How many different four-person committed can be formed from a group of six boys and four girls?
I don’t understand how to do this problem or set it up at all
This is a combination, not a permutation. That is, the order in which the people are chosen does not matter.
You have 6 boys and 4 girls, or you have 10 people.
Of those you have to choose groups of 4, and since no restriction is given,
C(10,4) or 10!/(6!4!) = 210
(hint: most scientific calculators have a key labelled nCr which will do the arithmetic for you)

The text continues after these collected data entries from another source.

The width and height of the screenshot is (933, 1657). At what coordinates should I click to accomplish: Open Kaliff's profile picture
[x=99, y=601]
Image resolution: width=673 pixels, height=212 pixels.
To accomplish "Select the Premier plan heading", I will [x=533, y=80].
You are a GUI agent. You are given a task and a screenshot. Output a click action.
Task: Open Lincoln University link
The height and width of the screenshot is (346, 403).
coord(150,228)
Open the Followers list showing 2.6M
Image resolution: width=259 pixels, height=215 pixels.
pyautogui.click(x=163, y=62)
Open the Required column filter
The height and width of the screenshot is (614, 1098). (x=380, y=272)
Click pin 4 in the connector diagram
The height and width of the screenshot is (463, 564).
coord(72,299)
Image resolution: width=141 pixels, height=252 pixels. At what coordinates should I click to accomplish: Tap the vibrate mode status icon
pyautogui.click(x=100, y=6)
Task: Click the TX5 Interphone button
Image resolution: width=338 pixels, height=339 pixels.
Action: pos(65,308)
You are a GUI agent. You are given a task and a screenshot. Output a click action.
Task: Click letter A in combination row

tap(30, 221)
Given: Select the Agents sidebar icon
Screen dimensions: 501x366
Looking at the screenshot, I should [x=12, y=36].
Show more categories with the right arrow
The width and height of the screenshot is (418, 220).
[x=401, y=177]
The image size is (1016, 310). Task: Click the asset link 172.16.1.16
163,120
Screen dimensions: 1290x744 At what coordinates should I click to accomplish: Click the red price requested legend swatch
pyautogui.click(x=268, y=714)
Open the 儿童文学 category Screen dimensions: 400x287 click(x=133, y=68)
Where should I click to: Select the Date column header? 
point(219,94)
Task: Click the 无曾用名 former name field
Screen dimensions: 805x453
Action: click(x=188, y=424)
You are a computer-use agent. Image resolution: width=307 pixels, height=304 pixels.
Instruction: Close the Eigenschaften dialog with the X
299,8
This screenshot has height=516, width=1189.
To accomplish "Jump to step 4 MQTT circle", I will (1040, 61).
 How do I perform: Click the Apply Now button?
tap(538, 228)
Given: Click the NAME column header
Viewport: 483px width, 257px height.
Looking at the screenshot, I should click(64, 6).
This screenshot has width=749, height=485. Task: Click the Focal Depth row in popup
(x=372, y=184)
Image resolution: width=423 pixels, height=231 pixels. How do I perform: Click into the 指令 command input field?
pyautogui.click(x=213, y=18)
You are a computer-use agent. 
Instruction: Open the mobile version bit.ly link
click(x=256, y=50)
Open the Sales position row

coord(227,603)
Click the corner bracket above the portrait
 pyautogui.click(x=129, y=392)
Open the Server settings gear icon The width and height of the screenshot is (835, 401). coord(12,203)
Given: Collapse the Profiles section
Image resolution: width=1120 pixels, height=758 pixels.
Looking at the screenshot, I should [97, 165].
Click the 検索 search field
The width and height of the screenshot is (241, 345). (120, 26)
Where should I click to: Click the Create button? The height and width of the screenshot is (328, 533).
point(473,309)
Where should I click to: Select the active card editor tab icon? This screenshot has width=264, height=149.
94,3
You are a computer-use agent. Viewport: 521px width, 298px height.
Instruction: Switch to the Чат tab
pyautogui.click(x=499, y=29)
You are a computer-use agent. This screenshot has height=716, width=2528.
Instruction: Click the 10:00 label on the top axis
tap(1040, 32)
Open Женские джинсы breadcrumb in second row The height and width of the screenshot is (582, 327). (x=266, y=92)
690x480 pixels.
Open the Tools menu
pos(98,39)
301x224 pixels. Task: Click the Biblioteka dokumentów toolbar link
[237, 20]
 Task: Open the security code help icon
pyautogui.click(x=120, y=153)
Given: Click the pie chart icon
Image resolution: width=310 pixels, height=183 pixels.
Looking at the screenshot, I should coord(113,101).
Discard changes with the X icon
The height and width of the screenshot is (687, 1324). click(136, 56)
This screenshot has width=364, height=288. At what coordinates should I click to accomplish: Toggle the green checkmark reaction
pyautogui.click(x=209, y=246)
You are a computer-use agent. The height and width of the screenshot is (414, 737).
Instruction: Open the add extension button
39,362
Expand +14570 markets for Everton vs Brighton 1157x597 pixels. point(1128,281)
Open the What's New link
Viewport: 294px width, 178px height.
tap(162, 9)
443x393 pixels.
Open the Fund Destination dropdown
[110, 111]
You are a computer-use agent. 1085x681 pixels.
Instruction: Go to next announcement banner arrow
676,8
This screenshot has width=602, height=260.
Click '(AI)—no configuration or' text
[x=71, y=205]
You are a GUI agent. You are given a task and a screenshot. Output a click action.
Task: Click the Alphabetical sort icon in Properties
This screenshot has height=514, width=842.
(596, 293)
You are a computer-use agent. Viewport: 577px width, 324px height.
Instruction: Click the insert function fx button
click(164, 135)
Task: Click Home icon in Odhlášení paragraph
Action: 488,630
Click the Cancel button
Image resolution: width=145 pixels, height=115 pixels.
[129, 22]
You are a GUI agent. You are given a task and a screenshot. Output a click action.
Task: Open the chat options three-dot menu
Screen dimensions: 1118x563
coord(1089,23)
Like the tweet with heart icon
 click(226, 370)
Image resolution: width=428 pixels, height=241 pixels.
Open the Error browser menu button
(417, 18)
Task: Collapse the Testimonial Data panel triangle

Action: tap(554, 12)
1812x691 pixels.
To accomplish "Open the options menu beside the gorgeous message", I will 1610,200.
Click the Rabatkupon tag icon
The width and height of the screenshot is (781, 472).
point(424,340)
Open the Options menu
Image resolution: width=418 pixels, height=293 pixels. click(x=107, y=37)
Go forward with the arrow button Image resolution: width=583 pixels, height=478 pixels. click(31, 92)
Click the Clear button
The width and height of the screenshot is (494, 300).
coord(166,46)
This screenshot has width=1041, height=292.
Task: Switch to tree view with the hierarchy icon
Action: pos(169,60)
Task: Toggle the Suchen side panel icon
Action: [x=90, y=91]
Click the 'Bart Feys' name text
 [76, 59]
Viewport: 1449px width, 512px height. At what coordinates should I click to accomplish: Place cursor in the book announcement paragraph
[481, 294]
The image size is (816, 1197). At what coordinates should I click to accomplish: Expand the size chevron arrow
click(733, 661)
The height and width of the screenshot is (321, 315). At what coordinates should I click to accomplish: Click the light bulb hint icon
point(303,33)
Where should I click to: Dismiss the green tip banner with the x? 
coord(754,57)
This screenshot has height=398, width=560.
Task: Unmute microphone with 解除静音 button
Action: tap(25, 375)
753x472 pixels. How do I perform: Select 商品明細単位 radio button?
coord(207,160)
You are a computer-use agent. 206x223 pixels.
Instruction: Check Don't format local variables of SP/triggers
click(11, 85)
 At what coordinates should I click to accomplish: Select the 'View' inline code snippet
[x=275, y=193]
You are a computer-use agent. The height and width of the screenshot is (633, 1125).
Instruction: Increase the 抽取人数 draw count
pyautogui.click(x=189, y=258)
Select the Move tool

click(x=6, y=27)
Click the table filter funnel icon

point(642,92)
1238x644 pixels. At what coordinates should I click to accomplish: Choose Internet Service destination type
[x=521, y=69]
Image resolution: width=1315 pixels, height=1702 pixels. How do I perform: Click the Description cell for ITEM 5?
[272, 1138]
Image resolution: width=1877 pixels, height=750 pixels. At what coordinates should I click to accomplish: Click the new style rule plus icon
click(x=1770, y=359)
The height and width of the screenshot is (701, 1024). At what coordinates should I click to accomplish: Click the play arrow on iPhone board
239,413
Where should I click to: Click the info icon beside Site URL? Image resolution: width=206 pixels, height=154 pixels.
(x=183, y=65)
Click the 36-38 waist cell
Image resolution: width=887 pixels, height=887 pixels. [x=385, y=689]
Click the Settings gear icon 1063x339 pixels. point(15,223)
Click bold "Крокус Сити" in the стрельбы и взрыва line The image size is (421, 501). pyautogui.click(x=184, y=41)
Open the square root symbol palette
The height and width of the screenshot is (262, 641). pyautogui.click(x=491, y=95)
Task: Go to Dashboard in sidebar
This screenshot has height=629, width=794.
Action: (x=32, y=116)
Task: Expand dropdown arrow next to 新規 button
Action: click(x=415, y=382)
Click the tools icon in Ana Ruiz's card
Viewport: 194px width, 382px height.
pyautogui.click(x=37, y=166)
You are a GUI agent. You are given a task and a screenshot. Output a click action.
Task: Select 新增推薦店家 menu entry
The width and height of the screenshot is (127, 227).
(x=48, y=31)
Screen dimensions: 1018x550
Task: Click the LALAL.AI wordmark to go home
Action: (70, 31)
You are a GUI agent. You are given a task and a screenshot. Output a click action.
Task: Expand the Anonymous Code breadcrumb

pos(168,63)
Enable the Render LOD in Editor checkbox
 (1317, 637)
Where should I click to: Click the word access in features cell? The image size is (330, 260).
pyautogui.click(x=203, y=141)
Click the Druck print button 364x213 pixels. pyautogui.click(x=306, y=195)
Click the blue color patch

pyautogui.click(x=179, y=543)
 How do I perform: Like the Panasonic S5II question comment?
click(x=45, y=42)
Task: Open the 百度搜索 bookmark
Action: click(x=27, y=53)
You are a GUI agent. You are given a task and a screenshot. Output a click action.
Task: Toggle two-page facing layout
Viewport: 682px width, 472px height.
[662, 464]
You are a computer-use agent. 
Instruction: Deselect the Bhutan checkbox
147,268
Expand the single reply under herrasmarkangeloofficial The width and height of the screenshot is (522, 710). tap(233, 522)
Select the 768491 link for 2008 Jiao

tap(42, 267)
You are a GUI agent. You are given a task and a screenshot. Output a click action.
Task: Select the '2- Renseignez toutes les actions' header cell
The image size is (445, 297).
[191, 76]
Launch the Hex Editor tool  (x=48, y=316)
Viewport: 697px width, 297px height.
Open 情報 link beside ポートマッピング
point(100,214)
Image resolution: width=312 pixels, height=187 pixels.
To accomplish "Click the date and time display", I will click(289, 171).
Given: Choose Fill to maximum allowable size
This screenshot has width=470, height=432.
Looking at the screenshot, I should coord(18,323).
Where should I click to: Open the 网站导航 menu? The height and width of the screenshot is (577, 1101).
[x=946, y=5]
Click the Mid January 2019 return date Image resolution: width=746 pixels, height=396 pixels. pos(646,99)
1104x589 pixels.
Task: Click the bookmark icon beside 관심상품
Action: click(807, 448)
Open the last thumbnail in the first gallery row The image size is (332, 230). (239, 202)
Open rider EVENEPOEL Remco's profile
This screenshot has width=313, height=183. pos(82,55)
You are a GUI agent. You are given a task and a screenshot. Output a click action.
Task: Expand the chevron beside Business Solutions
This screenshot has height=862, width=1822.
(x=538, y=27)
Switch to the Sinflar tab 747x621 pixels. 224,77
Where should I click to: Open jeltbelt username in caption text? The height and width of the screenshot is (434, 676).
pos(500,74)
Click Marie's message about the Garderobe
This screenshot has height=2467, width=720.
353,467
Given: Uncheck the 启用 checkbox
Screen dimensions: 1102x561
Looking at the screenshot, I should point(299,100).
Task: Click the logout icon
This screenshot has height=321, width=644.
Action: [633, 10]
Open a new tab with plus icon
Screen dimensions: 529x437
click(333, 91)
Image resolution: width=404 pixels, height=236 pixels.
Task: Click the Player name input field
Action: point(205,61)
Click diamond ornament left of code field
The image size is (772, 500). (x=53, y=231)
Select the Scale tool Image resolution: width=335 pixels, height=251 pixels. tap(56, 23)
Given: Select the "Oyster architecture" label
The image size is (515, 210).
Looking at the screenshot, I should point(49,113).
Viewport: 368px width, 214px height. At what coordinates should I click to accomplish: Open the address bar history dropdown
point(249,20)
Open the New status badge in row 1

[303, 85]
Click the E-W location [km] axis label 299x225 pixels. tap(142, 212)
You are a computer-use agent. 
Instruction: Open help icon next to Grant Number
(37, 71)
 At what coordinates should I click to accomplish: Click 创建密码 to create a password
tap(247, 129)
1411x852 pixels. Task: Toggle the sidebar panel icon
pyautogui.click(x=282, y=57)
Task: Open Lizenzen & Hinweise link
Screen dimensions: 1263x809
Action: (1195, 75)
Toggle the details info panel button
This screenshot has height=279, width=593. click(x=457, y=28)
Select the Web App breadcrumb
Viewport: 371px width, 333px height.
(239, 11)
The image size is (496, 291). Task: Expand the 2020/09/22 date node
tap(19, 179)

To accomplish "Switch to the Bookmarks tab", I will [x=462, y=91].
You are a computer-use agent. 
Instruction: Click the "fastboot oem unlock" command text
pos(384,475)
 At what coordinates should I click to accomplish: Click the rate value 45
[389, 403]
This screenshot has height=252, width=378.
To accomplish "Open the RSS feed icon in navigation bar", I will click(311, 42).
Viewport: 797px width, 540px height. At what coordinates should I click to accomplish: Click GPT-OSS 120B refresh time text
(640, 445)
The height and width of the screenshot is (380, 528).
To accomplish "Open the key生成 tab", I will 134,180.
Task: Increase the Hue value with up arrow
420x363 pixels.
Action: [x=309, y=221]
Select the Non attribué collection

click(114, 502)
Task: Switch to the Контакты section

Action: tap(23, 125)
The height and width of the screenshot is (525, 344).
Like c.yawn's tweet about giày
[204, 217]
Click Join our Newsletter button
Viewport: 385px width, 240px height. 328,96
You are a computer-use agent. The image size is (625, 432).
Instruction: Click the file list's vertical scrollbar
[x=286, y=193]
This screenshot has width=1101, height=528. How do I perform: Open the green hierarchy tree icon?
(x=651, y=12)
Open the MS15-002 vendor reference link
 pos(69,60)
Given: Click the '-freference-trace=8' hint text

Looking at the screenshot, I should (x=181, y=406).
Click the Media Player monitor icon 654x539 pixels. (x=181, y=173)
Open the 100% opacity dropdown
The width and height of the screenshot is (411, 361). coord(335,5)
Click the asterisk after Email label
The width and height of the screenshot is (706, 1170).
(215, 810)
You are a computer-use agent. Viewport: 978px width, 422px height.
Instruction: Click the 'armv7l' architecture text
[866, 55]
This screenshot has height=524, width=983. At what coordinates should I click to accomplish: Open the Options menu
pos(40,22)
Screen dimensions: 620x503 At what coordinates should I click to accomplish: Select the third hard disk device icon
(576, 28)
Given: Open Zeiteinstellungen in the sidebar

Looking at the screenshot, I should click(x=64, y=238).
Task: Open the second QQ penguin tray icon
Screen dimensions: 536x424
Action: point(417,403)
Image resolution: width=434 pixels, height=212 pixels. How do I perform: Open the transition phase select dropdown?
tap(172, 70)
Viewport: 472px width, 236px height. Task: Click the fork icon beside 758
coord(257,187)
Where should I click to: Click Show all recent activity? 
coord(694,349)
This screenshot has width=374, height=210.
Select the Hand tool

Hey, cool, never thought to look for that key :)
To solve this problem, we can use the concept of combinations, which is a way to count the number of ways to select a certain number of items from a larger set. In this case, we want to count the number of ways to select four people from a group of six boys and four girls.
To set up the problem, we need to consider two scenarios: when all four selected people are boys and when at least one girl is included.
First, let's calculate the number of ways to select four boys from a group of six boys, since this scenario guarantees that there won't be any girls in the group. This can be calculated using combinations. The formula for combinations is:
nCr = n! / (r!(n-r)!)
where n represents the total number of items, and r represents the number of items to be selected.
For this scenario, we have n = 6 (number of boys) and r = 4 (number of boys to be selected). Substituting these values into the formula:
6C4 = 6! / (4!(6-4)!)
= 6! / (4!2!)
Simplifying:
6C4 = (6 * 5 * 4!)/(4! * 2 * 1)
= (6 * 5)/(2 * 1)
= 15
So there are 15 ways to select four boys.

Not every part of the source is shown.